Writebol was discharged Aug. 19 and Brantly went home two days later.
Since March, the deadly virus has killed 1,552 people and sickened 1,517 others, according to the latest numbers from the World Health Organization.
The virus has sickened at least 240 health workers, half of whom have died, according to WHO.
"Ebola is taking its toll in many ways. It directly kills many who it infects, but indirectly it's killing many more," said ABC News chief health and medical editor Dr. Richard Besser, who just returned from reporting in Monrovia, Liberia.
Emergency rooms are closed, many hospital wards are as well, leaving people who are sick with heart disease, trauma, pregnancy complications, pneumonia, malaria and all the everyday health emergencies with nowhere to go.

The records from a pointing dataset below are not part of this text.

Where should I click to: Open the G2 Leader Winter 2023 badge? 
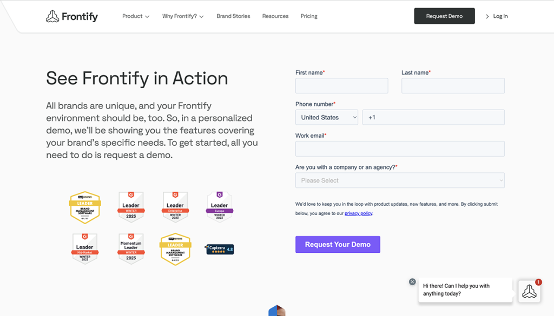[x=130, y=206]
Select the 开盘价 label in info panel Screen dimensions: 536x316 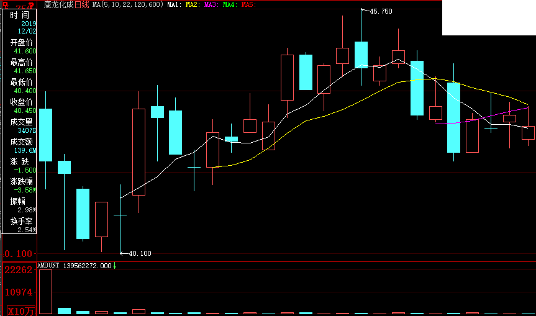tap(21, 42)

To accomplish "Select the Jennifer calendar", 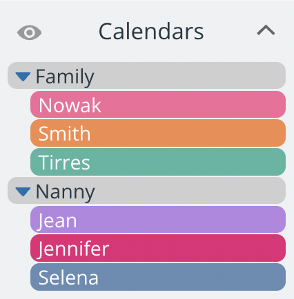I will [158, 248].
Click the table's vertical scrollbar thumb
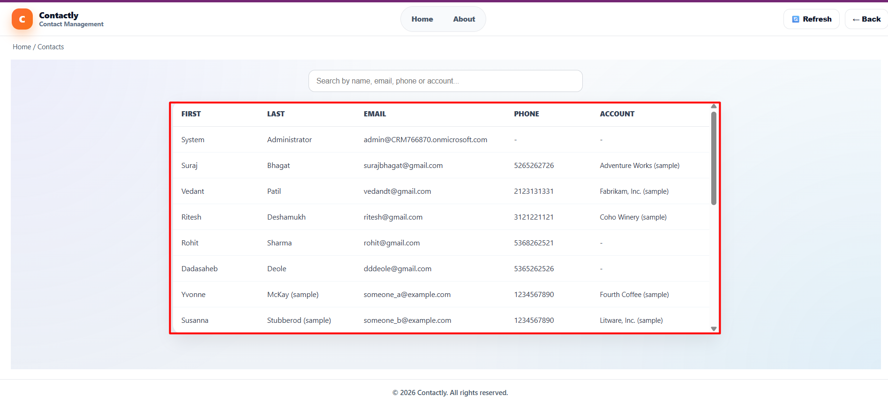This screenshot has width=888, height=404. tap(714, 158)
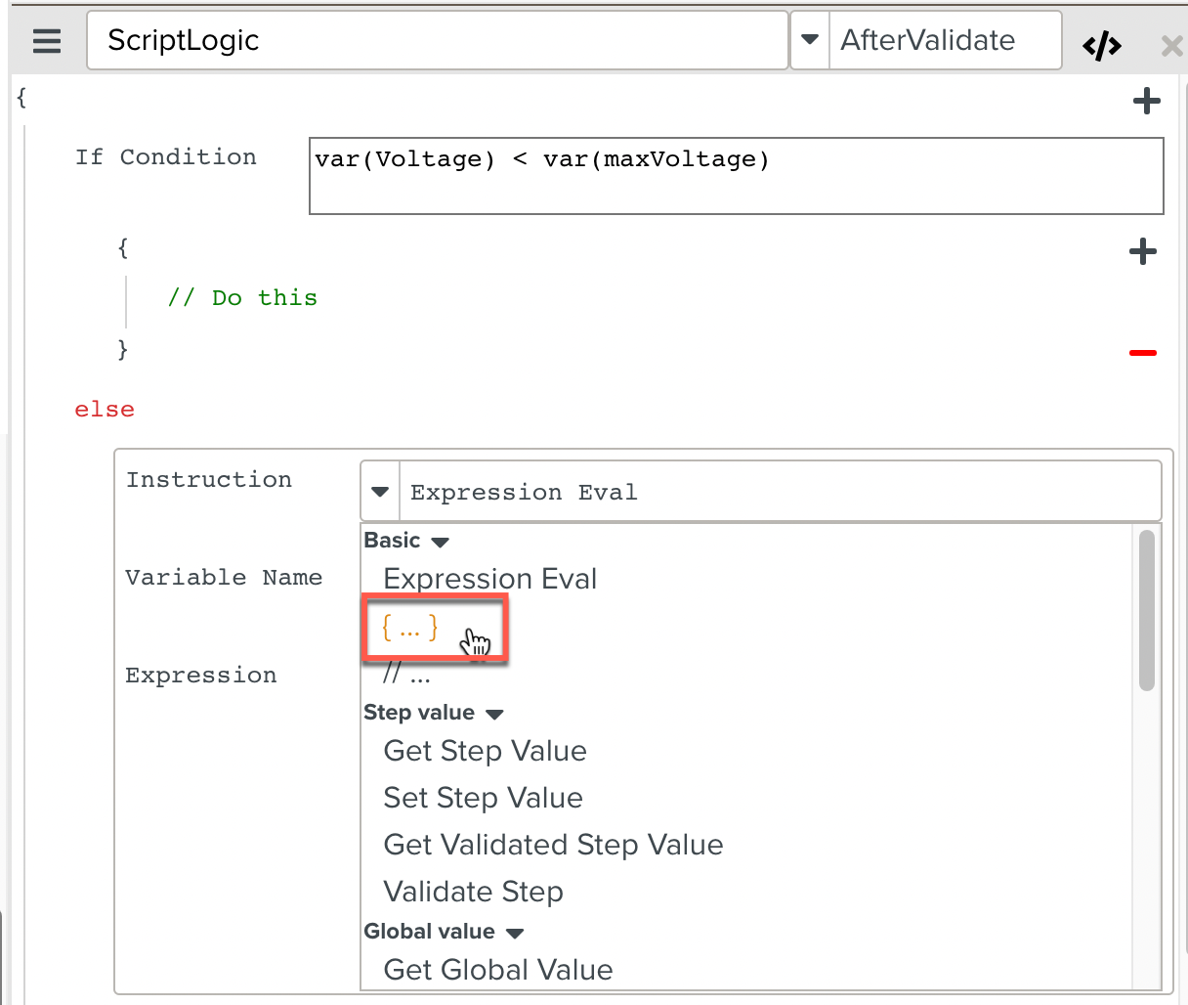Select Get Step Value option
Viewport: 1188px width, 1005px height.
pyautogui.click(x=485, y=751)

"I worry that this latest case, an American doctor contracting Ebola while caring for a maternity patient, will lead overseas groups that are providing non-Ebola support to question whether they can safely do so," Besser added. "These countries need more medical support. Any further reduction would be disastrous."
The Sacra family warned in their statement that without doctors the lack of health care in West Africa could become a crisis.
"There are many people in Liberia who are suffering in this epidemic and others who are not receiving standard health care because clinics and hospitals have been forced to close," according to the statement. "West Africa is on the verge of a humanitarian crisis and the world needs to respond compassionately and generously.”